>> Begin Material to process

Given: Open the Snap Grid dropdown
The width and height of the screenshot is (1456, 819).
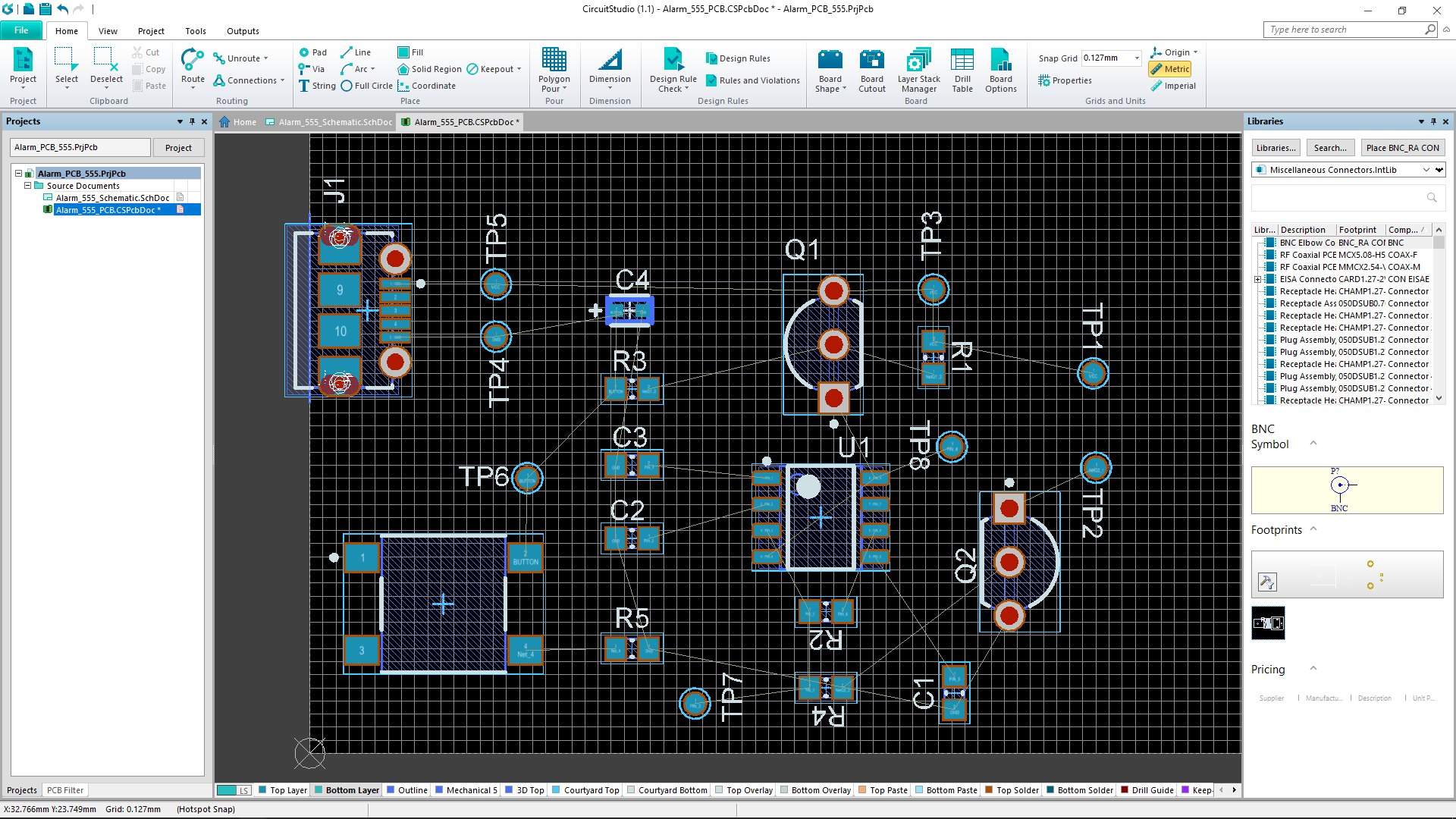Looking at the screenshot, I should click(1136, 58).
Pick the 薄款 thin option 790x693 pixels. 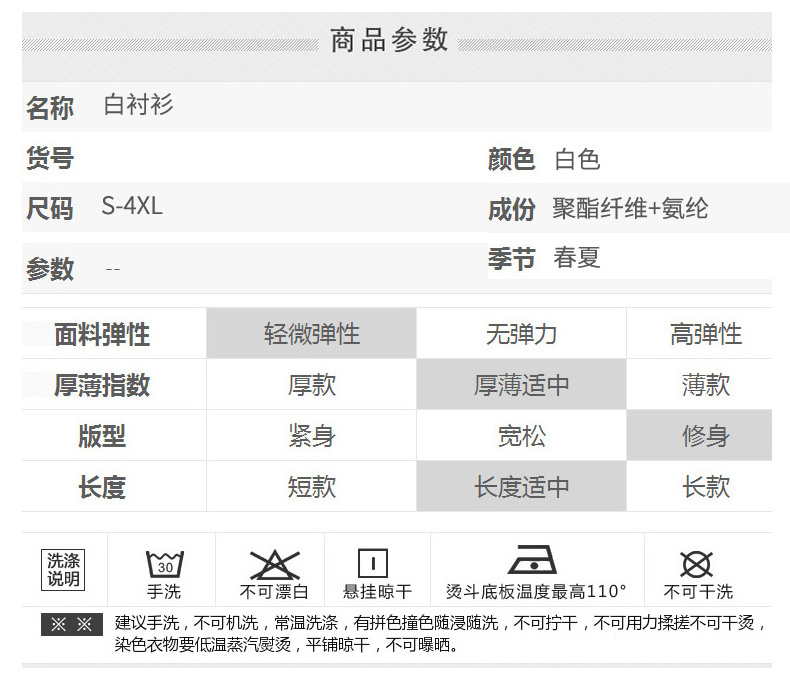pyautogui.click(x=705, y=385)

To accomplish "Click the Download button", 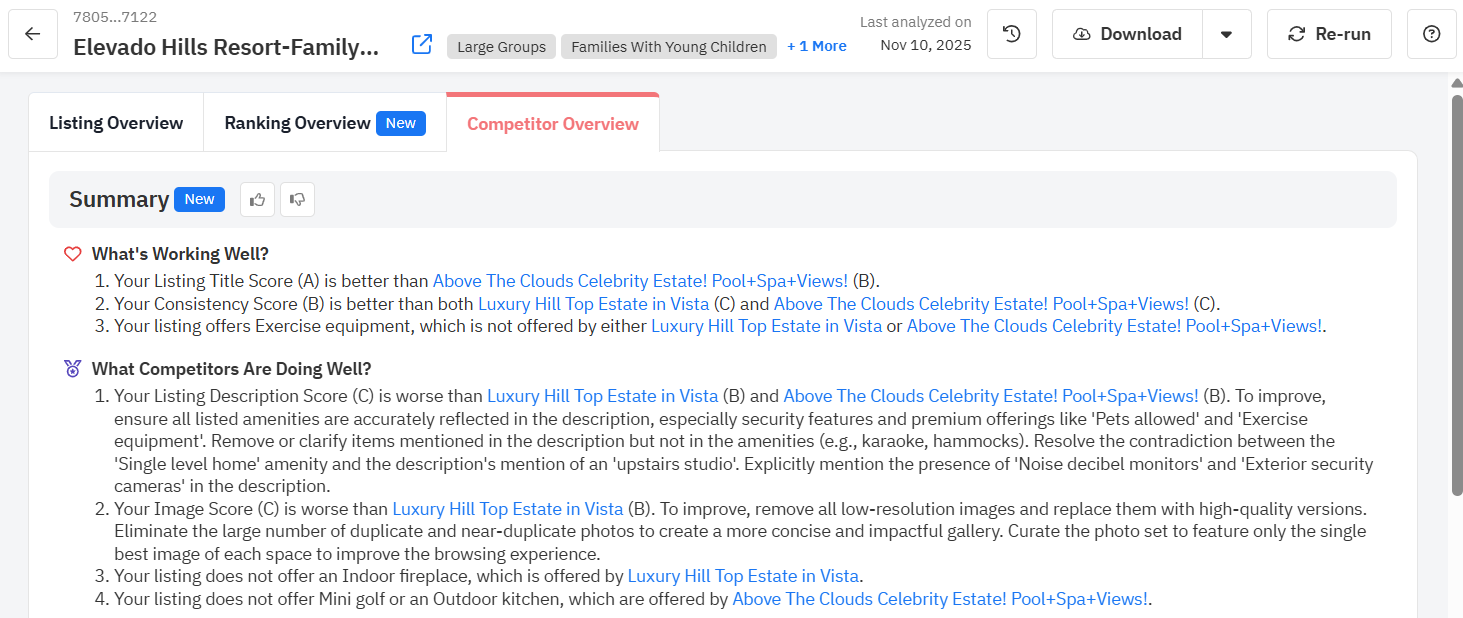I will (1127, 34).
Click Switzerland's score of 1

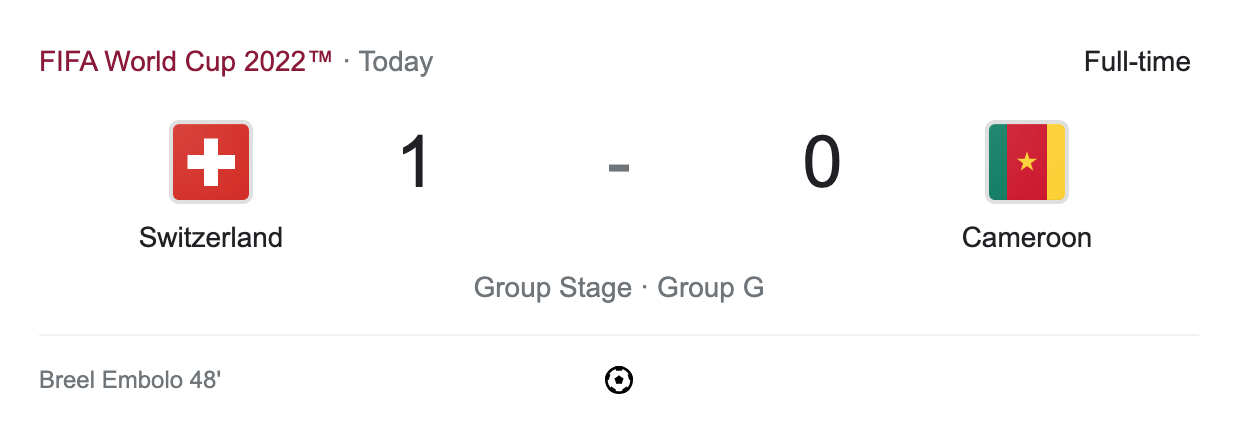(x=415, y=163)
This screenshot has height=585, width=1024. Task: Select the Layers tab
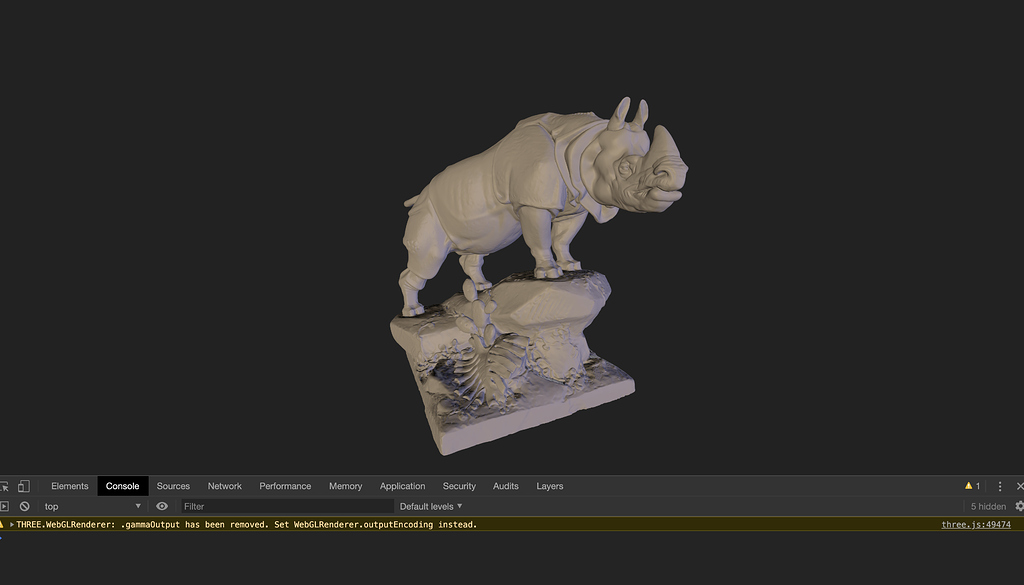549,485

>> End Material to process

> **What you are asked to do**
Print the stretch of the listing from the line containing "This screenshot has" through the end of the listing, reproducing each line verbatim. Omit the pictures from your output.

> **Exercise answer**
This screenshot has height=585, width=1024. Task: Select the Layers tab
549,485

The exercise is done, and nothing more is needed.